(PROVIDED ENTRIES)

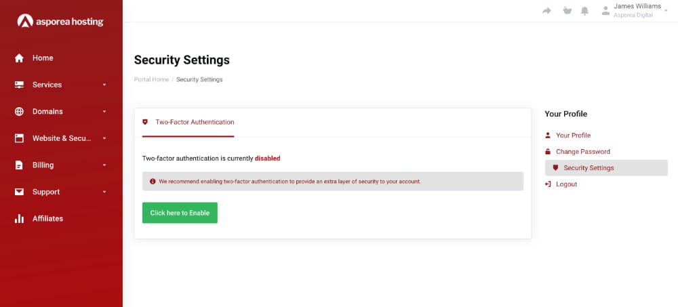The height and width of the screenshot is (307, 678).
Task: Open Change Password link
Action: pyautogui.click(x=582, y=152)
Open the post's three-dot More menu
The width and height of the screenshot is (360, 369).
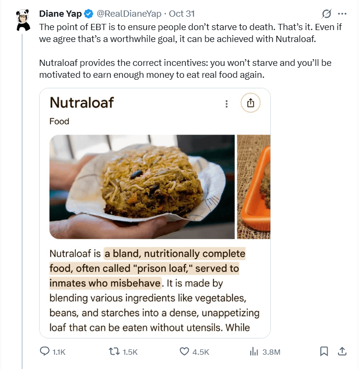point(342,13)
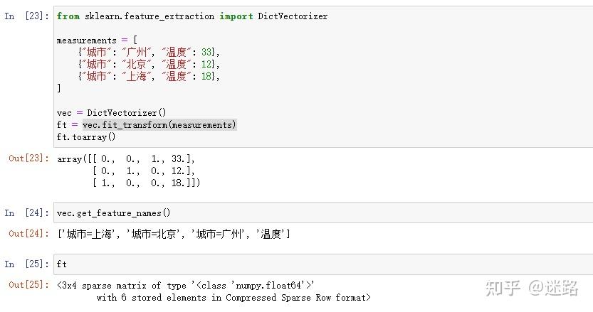Select the Out[24] prompt label

click(x=27, y=234)
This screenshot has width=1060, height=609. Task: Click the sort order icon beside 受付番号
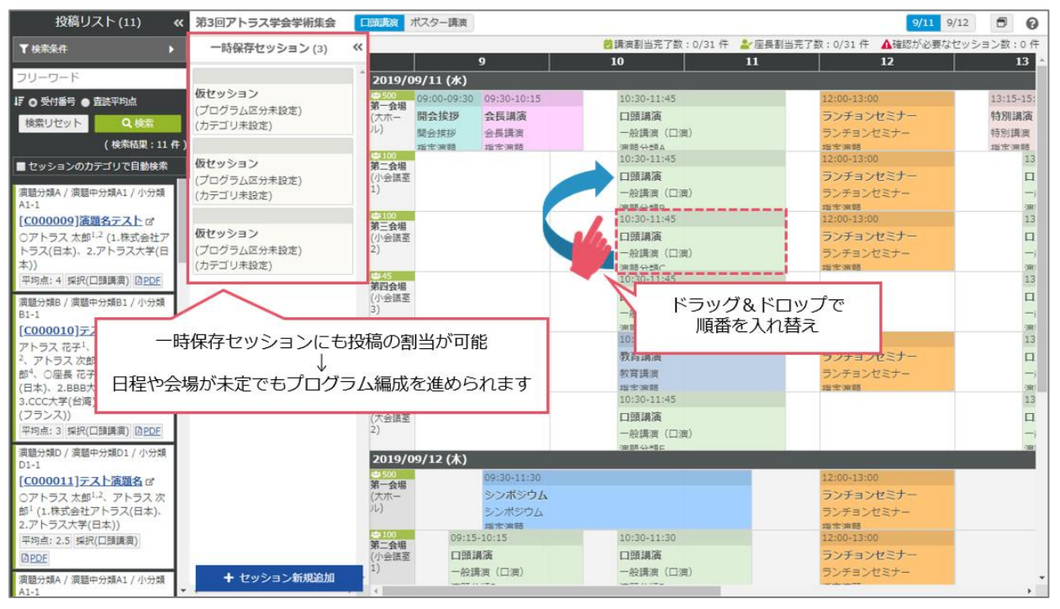[x=19, y=102]
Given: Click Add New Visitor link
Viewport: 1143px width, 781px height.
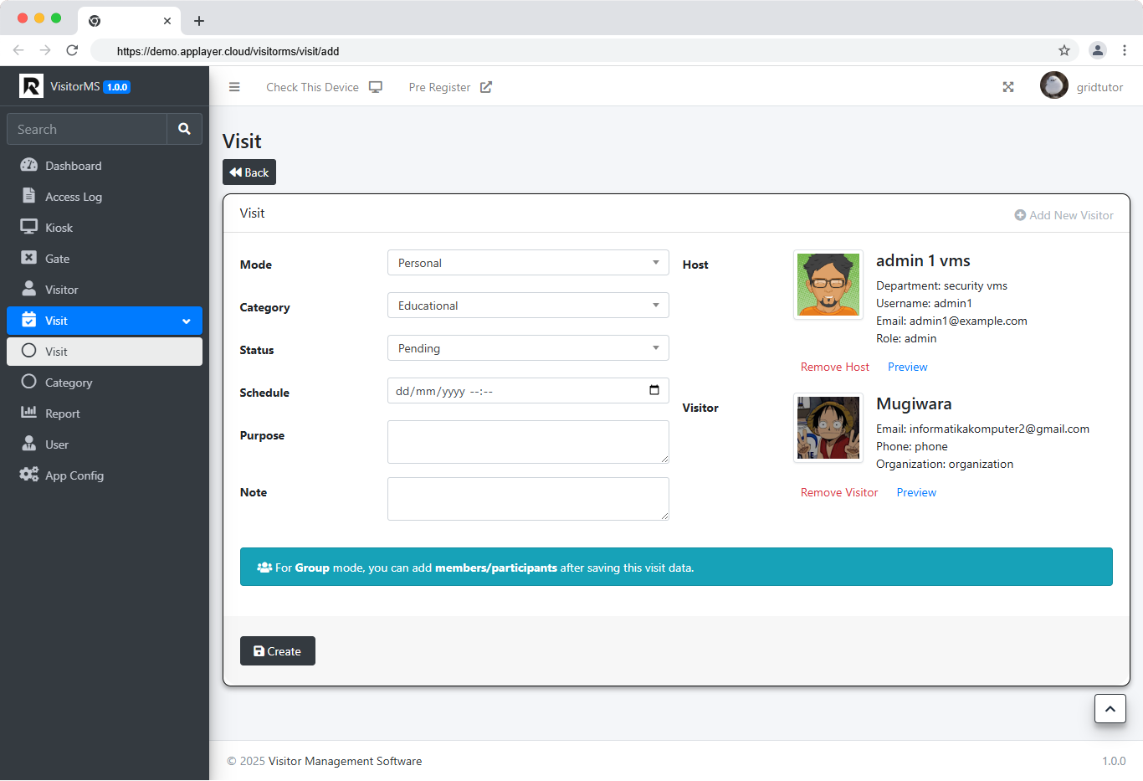Looking at the screenshot, I should pos(1064,215).
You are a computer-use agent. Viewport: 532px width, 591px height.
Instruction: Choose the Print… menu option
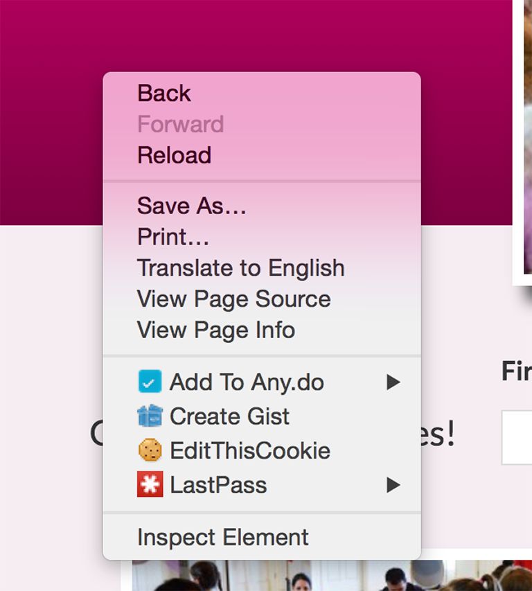[261, 237]
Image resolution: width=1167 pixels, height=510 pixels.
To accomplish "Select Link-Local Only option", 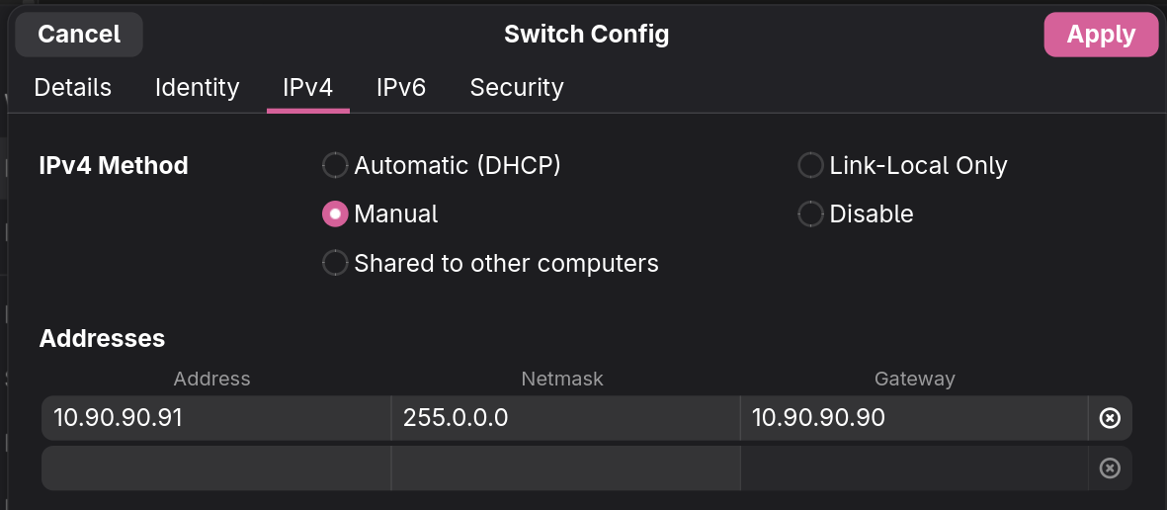I will (810, 165).
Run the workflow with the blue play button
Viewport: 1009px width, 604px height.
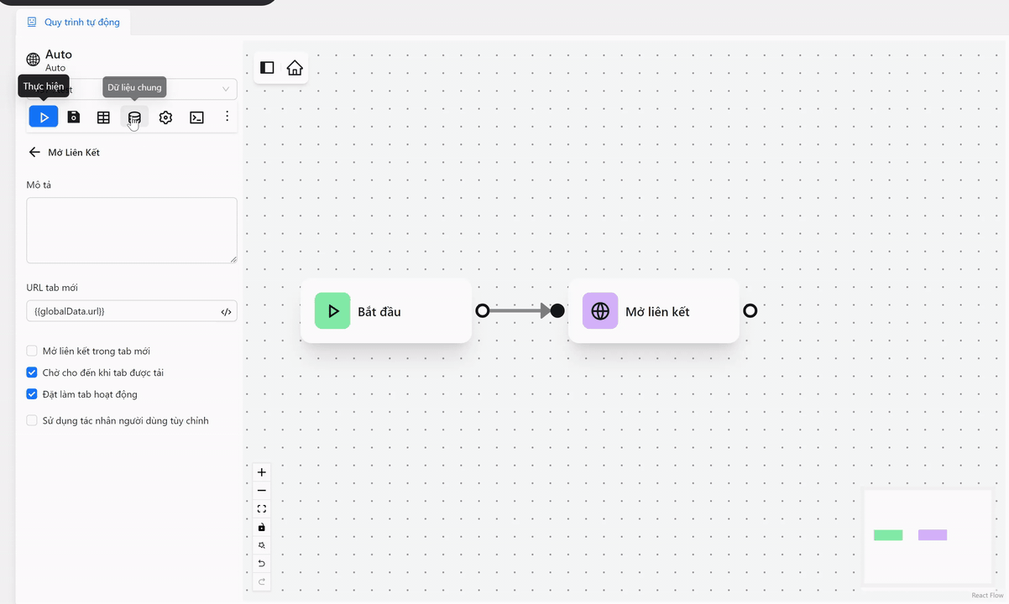[x=44, y=117]
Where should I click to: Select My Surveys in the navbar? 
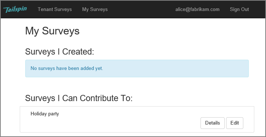click(x=95, y=9)

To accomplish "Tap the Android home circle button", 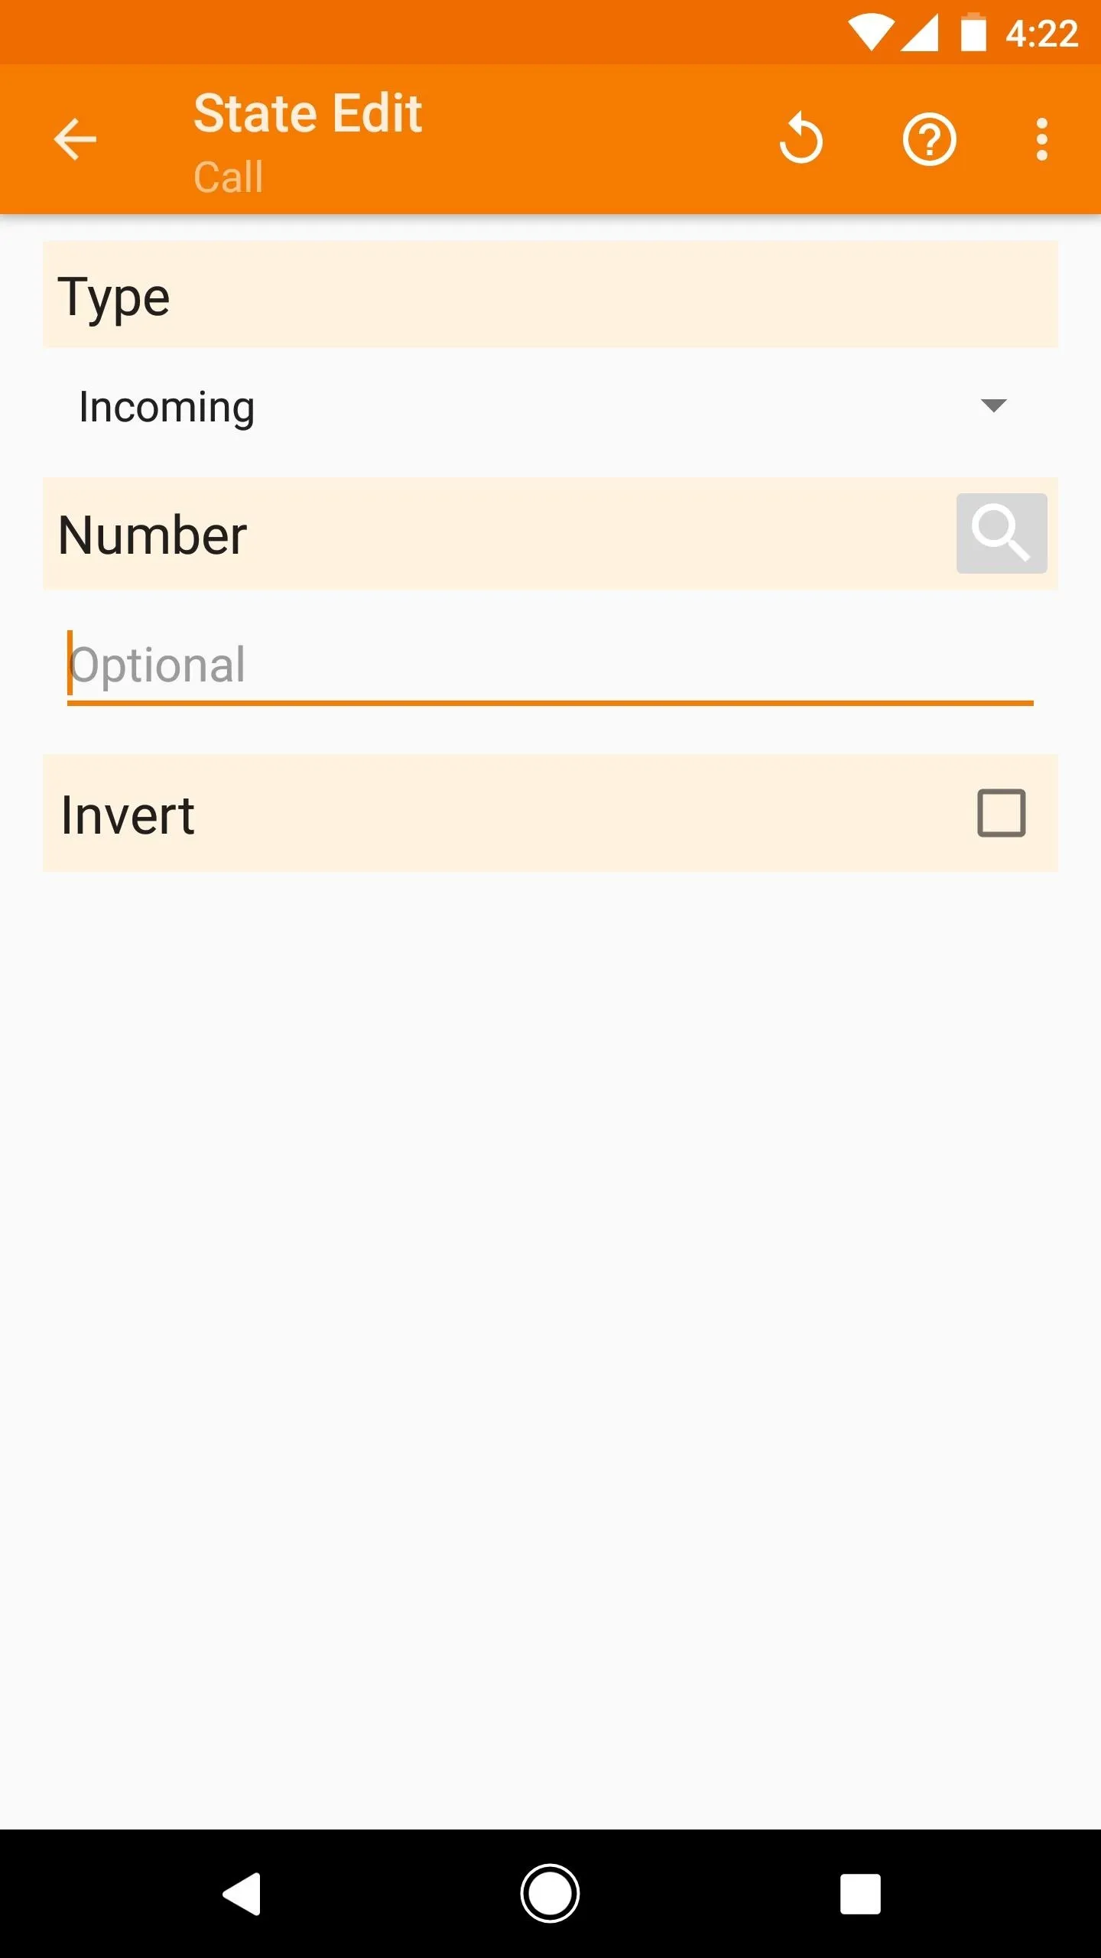I will coord(550,1894).
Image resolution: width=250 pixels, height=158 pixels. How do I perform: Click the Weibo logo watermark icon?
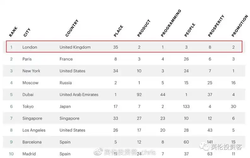click(98, 152)
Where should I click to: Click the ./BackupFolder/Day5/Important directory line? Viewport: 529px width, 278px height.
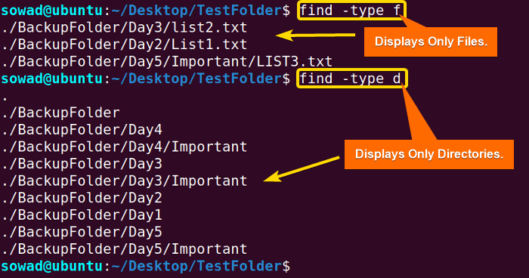coord(124,249)
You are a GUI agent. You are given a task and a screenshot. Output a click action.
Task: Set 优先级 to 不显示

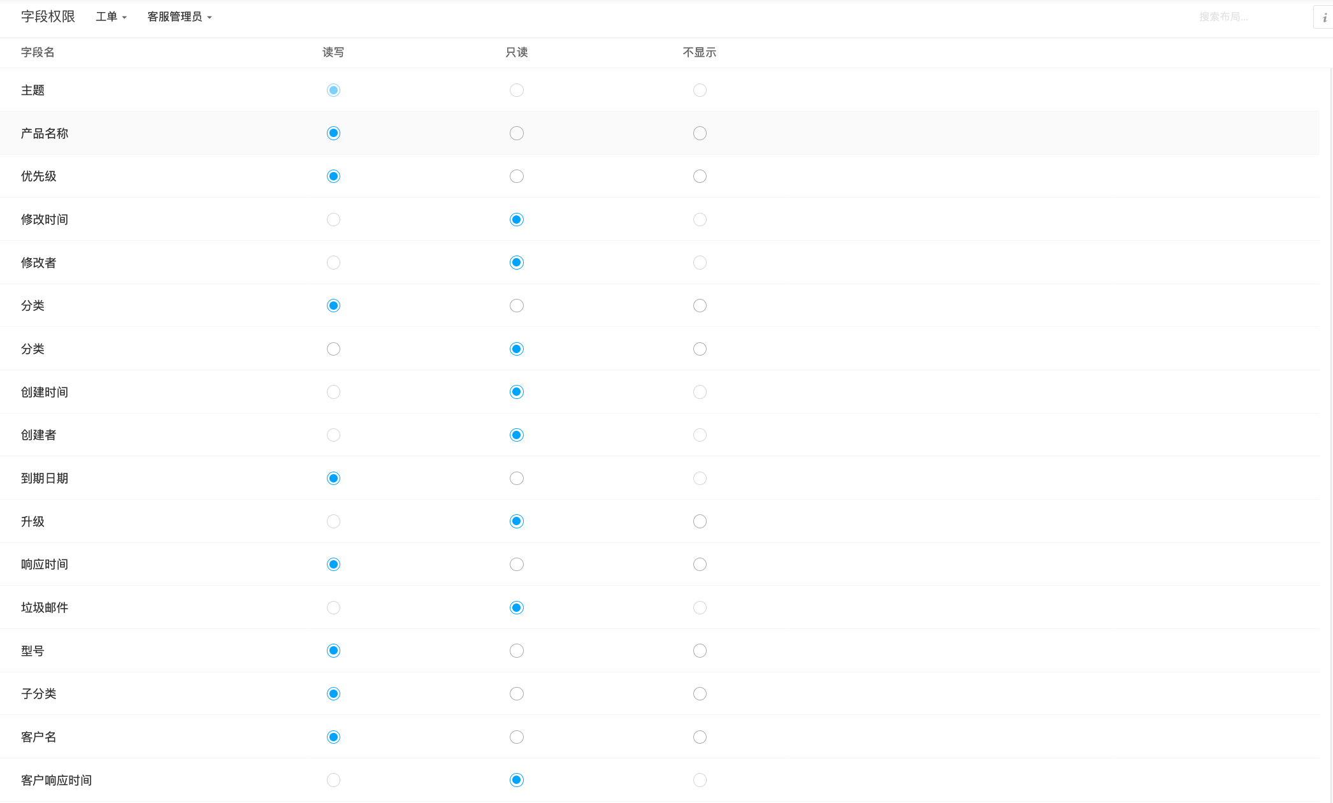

(End PROVIDED ENTRIES)

WORK INSTRUCTION:
Pick out every line of the listing containing the word "agent", and show those lines.

EXERCISE OUTPUT:
You are a computer-use agent. Viewport: 532px width, 591px height.
You are a GUI agent. You are given a task and a screenshot. Output a click action.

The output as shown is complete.